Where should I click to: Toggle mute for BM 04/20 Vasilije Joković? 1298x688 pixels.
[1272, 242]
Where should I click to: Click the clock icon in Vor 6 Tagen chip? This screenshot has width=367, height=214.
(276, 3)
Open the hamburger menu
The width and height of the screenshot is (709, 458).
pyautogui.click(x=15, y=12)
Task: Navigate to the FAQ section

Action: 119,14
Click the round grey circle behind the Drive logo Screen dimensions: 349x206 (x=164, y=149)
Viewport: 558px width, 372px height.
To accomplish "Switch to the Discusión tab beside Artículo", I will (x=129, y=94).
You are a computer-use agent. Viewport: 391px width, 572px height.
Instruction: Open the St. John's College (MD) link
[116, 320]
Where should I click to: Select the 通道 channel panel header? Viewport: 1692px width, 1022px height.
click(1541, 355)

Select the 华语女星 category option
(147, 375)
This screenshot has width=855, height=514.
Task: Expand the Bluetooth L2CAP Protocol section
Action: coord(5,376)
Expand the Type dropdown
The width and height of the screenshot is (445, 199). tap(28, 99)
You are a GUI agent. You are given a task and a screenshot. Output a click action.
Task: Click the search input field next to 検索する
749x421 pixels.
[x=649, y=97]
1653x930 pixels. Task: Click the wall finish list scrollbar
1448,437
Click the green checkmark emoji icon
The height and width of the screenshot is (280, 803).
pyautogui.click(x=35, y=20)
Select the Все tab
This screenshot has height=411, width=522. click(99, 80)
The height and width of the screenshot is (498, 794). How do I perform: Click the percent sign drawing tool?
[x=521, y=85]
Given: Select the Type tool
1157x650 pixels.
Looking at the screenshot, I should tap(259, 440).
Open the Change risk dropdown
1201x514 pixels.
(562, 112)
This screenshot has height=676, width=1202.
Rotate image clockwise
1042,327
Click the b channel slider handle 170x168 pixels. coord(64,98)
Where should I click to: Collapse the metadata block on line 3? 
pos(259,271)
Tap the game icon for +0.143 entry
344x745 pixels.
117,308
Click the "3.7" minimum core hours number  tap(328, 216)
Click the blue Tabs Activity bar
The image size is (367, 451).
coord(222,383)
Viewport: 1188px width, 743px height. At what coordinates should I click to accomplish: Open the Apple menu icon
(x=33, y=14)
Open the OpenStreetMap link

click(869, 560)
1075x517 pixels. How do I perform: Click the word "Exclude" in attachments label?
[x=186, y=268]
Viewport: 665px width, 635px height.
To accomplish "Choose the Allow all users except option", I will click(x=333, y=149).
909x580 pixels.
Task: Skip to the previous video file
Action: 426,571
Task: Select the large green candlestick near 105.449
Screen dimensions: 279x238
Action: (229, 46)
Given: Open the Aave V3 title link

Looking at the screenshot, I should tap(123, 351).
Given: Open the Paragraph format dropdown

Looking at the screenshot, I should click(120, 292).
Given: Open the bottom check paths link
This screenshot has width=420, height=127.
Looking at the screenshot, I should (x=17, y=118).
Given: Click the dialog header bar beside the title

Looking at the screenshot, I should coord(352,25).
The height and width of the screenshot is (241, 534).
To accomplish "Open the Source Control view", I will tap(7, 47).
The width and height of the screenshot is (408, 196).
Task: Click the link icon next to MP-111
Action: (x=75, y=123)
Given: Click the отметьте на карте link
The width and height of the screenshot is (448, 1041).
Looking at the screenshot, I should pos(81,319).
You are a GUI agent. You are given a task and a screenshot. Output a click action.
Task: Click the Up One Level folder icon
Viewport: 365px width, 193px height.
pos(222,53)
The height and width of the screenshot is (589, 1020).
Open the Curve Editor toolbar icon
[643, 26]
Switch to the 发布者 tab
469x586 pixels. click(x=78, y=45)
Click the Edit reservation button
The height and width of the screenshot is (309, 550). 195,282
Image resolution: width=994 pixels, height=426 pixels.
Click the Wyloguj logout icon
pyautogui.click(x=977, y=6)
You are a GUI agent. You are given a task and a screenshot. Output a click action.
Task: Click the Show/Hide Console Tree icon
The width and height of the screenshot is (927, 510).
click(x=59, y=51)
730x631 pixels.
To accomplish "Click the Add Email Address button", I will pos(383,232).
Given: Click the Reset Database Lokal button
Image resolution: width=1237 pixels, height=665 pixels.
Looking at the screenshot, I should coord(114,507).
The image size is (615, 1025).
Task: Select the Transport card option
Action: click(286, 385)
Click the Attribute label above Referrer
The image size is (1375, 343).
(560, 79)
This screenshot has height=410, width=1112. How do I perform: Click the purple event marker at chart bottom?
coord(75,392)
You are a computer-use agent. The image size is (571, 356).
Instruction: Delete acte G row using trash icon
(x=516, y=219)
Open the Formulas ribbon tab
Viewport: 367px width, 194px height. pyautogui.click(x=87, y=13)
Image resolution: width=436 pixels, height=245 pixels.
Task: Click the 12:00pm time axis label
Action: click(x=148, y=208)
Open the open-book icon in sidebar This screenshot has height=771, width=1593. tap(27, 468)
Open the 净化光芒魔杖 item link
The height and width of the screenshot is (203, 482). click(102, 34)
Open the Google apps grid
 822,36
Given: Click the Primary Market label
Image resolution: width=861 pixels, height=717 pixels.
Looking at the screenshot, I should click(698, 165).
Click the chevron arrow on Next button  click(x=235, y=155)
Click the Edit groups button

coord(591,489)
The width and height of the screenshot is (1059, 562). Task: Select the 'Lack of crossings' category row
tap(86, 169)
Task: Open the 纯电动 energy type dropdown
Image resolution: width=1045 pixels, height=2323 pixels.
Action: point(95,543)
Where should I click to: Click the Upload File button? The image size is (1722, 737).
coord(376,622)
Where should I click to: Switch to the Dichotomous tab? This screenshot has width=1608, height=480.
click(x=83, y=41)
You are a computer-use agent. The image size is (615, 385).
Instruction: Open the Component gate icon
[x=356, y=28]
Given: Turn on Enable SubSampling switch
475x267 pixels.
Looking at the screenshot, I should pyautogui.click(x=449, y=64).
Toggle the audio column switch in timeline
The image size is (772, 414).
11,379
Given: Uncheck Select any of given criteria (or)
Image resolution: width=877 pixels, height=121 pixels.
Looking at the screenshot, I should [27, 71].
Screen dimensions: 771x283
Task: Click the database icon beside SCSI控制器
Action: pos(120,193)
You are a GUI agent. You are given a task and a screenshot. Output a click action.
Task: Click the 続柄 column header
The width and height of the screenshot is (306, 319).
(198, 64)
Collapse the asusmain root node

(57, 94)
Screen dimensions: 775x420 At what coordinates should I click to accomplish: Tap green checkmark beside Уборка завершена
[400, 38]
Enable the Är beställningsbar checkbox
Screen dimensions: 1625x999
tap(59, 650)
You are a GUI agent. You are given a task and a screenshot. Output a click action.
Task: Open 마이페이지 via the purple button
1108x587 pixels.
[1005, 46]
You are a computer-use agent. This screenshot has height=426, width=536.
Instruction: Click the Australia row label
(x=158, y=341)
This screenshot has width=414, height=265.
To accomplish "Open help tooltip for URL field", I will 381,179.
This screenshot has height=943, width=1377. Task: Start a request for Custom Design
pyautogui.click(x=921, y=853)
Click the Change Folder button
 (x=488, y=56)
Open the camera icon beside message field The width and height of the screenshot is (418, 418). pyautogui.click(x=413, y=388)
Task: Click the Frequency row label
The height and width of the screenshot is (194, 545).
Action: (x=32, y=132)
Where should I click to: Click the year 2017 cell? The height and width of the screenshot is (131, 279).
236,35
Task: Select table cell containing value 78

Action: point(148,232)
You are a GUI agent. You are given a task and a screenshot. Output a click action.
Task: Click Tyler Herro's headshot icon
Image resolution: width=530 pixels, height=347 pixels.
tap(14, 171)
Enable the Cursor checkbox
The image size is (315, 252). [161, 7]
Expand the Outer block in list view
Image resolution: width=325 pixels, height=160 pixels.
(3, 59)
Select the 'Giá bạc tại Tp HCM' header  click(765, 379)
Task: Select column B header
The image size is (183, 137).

# What is being asked
Write down, word for word, the lines above from the one containing "Image resolution: width=994" through the one containing "Given: Click the Reset Database Lokal button", both ends included.

# Written response
Image resolution: width=994 pixels, height=426 pixels.
Click the Wyloguj logout icon
pyautogui.click(x=977, y=6)
You are a GUI agent. You are given a task and a screenshot. Output a click action.
Task: Click the Show/Hide Console Tree icon
The width and height of the screenshot is (927, 510).
click(x=59, y=51)
730x631 pixels.
To accomplish "Click the Add Email Address button", I will pos(383,232).
Given: Click the Reset Database Lokal button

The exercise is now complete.